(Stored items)
____________________
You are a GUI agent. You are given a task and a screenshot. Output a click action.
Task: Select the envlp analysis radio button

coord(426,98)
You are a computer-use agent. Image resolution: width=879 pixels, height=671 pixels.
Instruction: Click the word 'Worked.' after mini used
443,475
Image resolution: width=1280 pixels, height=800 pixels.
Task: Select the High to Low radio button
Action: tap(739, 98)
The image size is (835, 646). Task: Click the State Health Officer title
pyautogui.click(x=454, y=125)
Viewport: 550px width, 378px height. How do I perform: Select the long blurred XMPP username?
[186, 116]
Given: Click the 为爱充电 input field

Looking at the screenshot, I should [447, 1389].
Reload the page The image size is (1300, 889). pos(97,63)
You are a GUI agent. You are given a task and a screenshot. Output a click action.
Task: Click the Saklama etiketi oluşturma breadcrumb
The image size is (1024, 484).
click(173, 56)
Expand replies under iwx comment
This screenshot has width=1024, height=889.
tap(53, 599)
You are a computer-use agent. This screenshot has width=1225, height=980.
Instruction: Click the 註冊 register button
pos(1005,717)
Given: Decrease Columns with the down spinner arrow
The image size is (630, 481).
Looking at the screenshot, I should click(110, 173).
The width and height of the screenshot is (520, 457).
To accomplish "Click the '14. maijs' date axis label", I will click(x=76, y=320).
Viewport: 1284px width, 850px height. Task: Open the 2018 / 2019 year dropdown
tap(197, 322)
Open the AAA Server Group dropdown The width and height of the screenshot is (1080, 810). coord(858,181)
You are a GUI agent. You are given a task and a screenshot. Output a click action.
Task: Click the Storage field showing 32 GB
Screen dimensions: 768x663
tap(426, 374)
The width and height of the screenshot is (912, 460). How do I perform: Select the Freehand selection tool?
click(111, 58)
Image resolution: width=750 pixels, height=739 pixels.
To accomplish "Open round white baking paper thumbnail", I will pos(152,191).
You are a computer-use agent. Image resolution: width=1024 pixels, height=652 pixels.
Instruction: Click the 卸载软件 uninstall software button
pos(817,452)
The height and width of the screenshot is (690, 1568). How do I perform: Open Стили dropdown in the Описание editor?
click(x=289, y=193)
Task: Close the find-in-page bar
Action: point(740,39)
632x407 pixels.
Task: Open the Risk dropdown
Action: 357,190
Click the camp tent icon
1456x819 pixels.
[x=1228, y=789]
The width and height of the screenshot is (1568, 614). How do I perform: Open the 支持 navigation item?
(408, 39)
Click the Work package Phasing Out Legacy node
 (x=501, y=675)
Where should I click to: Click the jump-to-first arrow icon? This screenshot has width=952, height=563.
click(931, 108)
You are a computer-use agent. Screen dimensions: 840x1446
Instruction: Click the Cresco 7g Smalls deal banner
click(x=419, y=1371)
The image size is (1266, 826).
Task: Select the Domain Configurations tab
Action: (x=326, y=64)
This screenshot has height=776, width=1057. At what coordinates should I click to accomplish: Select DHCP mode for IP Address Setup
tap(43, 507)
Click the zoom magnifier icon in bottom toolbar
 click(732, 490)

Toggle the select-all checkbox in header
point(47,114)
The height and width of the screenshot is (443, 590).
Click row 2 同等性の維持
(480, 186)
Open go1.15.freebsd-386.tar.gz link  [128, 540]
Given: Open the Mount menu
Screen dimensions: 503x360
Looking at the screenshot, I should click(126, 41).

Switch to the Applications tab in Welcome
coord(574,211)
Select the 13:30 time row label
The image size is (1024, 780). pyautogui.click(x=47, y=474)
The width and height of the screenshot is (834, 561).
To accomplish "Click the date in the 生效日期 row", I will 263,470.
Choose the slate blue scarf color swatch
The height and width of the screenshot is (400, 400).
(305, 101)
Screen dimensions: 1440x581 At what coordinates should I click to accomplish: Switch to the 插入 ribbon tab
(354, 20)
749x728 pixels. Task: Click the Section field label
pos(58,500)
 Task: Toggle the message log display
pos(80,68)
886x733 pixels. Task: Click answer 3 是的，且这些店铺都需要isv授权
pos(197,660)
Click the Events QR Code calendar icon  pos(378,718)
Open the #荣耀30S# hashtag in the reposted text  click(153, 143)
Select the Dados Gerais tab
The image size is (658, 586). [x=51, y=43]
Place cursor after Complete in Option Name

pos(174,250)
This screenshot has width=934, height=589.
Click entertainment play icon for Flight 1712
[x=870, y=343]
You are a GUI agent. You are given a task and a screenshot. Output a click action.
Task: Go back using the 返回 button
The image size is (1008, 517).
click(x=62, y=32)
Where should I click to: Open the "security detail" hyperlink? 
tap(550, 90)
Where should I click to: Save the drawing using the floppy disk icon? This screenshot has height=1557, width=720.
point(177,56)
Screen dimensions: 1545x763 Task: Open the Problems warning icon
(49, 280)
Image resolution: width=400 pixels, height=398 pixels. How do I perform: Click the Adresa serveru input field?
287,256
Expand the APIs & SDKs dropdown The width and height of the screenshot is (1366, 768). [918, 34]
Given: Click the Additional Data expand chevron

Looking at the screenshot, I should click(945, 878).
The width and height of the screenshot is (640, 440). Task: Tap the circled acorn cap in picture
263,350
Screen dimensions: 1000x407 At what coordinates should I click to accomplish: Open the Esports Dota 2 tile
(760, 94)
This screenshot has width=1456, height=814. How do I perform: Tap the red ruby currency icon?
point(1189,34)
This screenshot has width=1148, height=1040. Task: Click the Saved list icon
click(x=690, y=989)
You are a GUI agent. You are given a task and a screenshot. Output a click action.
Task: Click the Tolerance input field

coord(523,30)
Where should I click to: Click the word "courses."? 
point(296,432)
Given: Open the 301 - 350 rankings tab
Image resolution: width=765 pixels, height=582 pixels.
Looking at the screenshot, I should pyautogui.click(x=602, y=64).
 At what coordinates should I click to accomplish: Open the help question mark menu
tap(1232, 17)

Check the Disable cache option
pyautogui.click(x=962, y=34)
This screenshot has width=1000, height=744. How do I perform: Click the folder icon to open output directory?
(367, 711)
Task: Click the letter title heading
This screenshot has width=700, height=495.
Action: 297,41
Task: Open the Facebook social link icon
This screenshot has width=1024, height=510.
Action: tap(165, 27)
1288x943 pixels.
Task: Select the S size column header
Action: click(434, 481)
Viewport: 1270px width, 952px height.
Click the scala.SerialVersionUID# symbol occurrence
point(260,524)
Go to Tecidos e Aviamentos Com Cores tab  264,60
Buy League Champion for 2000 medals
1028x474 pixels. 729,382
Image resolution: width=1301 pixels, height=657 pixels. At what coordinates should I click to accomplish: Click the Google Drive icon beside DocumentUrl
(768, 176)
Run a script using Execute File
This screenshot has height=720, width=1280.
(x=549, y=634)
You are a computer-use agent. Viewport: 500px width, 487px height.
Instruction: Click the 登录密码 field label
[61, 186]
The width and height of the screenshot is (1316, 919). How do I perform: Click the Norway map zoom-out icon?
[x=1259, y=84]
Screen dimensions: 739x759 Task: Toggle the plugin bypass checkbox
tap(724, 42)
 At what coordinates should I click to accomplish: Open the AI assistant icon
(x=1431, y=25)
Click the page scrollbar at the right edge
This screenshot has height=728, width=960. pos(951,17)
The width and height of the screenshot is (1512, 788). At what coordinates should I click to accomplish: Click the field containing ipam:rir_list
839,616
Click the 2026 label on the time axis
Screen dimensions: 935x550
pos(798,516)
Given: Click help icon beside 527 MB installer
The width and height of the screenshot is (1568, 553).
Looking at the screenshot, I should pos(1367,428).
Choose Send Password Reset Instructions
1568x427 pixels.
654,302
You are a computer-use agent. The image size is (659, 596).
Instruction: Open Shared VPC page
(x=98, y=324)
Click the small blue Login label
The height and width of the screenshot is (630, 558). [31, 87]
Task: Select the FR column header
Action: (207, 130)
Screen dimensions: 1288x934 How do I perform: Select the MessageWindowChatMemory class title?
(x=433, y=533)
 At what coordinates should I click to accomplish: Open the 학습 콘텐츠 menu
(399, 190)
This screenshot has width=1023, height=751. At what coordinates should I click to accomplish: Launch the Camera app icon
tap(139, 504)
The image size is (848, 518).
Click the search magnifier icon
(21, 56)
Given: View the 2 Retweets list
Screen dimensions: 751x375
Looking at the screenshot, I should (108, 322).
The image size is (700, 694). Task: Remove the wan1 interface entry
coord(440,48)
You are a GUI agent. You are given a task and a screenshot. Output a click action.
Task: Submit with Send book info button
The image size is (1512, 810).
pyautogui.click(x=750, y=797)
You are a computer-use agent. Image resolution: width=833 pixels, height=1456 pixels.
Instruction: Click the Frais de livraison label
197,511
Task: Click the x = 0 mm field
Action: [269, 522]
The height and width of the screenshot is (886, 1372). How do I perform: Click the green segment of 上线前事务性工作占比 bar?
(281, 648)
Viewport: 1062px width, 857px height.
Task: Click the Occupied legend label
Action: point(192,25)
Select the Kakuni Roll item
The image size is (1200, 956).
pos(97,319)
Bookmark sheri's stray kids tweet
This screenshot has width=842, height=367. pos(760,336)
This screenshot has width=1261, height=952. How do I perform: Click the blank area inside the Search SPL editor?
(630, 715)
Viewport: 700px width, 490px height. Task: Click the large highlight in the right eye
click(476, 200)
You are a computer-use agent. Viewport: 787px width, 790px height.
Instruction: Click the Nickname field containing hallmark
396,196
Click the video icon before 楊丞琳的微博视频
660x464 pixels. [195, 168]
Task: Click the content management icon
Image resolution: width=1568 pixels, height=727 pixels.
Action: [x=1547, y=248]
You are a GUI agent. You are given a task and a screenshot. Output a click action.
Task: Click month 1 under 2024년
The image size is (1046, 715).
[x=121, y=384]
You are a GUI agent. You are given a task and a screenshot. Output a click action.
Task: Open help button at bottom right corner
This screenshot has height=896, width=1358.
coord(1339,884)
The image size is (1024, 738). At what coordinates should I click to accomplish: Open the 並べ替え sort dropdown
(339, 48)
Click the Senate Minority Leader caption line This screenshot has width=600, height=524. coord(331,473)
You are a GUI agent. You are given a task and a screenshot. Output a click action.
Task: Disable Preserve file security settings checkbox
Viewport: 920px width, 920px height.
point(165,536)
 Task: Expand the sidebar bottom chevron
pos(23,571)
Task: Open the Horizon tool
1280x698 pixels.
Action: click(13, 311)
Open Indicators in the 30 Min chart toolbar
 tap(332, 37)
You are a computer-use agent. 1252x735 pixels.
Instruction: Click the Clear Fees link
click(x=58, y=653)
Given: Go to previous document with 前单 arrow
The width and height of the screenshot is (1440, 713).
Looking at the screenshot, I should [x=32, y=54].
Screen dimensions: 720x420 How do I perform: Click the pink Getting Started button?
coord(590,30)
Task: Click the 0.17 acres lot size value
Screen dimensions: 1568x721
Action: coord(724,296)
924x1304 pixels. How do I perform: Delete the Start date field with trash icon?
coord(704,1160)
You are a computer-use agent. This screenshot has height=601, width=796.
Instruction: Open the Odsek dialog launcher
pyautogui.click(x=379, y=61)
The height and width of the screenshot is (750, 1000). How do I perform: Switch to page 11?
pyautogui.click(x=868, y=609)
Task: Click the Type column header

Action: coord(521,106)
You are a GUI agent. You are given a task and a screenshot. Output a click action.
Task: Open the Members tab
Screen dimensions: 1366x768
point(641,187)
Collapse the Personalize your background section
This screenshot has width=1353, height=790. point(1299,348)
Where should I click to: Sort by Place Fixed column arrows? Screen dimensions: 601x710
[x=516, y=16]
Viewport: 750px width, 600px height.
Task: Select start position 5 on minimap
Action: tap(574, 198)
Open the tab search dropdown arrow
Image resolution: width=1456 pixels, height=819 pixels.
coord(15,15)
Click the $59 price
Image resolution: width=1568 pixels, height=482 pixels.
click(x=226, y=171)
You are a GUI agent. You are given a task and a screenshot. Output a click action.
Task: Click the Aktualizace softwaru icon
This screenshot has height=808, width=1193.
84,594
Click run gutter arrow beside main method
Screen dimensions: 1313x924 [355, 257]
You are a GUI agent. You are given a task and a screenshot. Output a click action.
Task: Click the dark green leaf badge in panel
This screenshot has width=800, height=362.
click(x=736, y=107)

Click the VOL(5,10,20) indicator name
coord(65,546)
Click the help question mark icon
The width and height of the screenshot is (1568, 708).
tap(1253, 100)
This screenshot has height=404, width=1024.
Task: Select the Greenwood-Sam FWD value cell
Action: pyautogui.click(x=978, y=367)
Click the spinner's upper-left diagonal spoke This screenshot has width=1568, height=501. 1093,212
____________________
Exercise: Starting at the line that contains "Click the VOL(5,10,20) indicator name", write out every line through the last one in the data above, exactly as it stands.

Answer space:
Click the VOL(5,10,20) indicator name
coord(65,546)
Click the help question mark icon
The width and height of the screenshot is (1568, 708).
tap(1253, 100)
This screenshot has height=404, width=1024.
Task: Select the Greenwood-Sam FWD value cell
Action: pyautogui.click(x=978, y=367)
Click the spinner's upper-left diagonal spoke This screenshot has width=1568, height=501. 1093,212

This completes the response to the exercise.